# Vermeer 605 bearing replacement on rear roller



## W Bench Farms (May 19, 2016)

Working on an old Vermeer 605. I have the rear roller apart, but trying to figure out the best way to put the bearings back in and set them correctly. This baler has a solid shaft that has a bearing with lock collar on each end. Anyone have any experience replacing these?


----------



## E220 (Feb 10, 2016)

Set it upright on a concrete floor with the shaft in the roller. Install the bearing in the top side. Flip it over and install the other one. Then set it on a workbench, center the shaft, and lock the locking collars. There is some debate as to which way you should lock the collars. I generally just lock them clockwise. Do not overtighten the locking collar. If your shaft is a little under spec you can crack the inner race.


----------



## W Bench Farms (May 19, 2016)

Thank you for the instructions. My biggest concern is how far to recess the bearing into the roller. It didn't seem like they were flush to the outside of the roller when we removed them, and the bracket that bolts to the rear of the gate seem to go inside the roller just a little bit. I wasn't sure how much wiggle room there was to get it 100% centered.


----------



## E220 (Feb 10, 2016)

Good question. Most of the rollers have a lip on the inside. I set the bearing in to the lip/as far as it will go. If your bearing was out for a while it may have worn away the lip. If that is the case or if your roller does not have the lip, you need to drive it in till the locking collars are flush with the end of the shaft. It is ideal to have the roller nearly centered when it is mounted in the baler.

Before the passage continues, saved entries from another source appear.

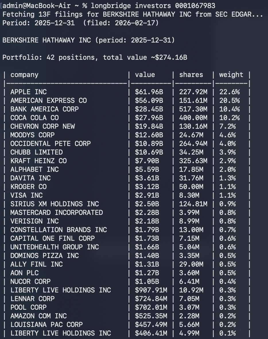Click Coca Cola weight "10.2%"

point(230,118)
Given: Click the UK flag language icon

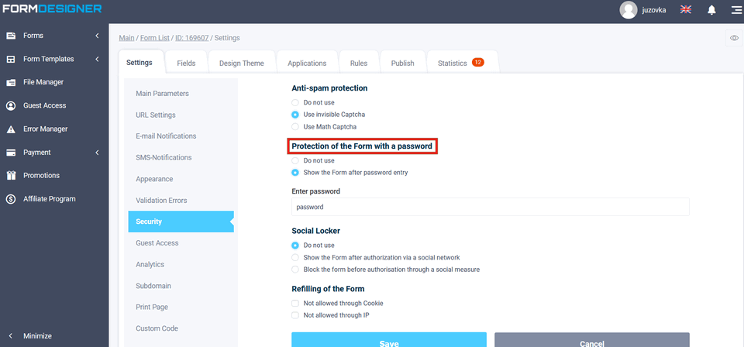Looking at the screenshot, I should (686, 10).
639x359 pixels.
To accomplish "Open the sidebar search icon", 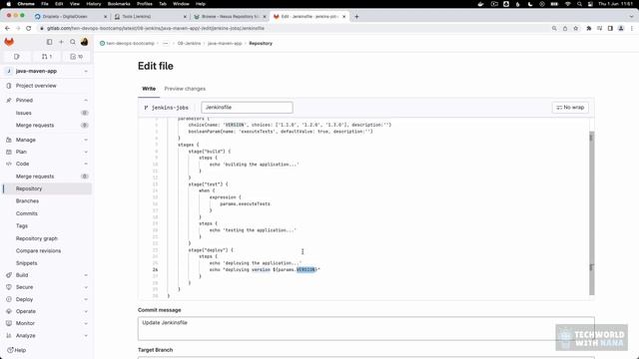I will point(73,42).
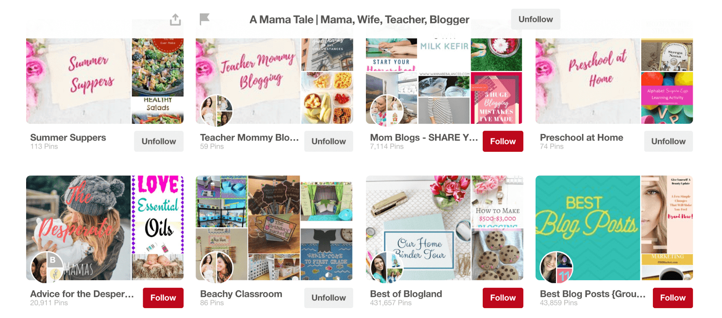Open the Healthy Salads pin thumbnail
Viewport: 722px width, 318px height.
(x=157, y=81)
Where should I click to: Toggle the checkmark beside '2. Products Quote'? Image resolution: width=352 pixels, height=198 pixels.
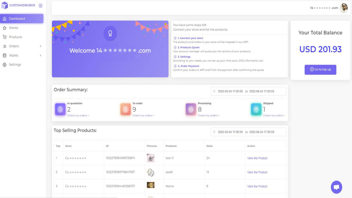[x=175, y=47]
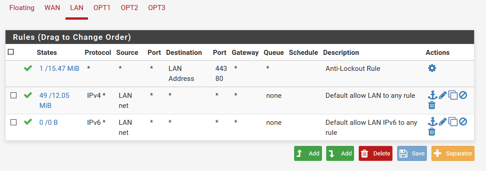Edit the IPv4 LAN rule with pencil icon
The width and height of the screenshot is (486, 171).
point(442,95)
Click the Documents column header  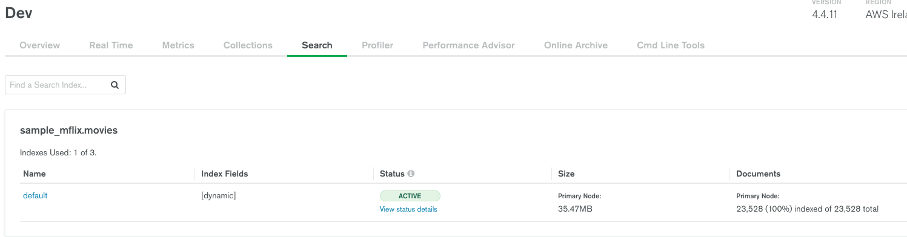click(x=758, y=174)
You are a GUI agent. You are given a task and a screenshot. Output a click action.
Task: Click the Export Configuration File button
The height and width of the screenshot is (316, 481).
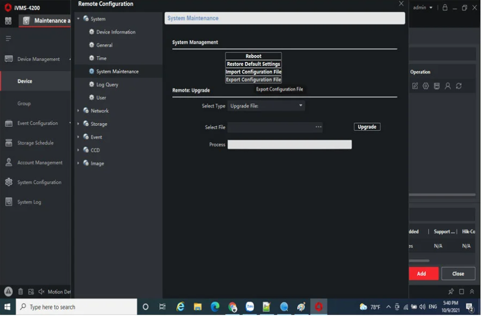click(253, 80)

Don't forget to use locktite on the bolts that hold the roller in.


----------



## W Bench Farms (May 19, 2016)

That would make sense on the lip. The bearings weren't completely out, just had one with a rough spot so I wanted to change them both before we got too deep into haying season. I will have to feel inside that roller, but I bet that lip is there. Shouldn't be too difficult to put back together now. Thanks for all of the good information.


----------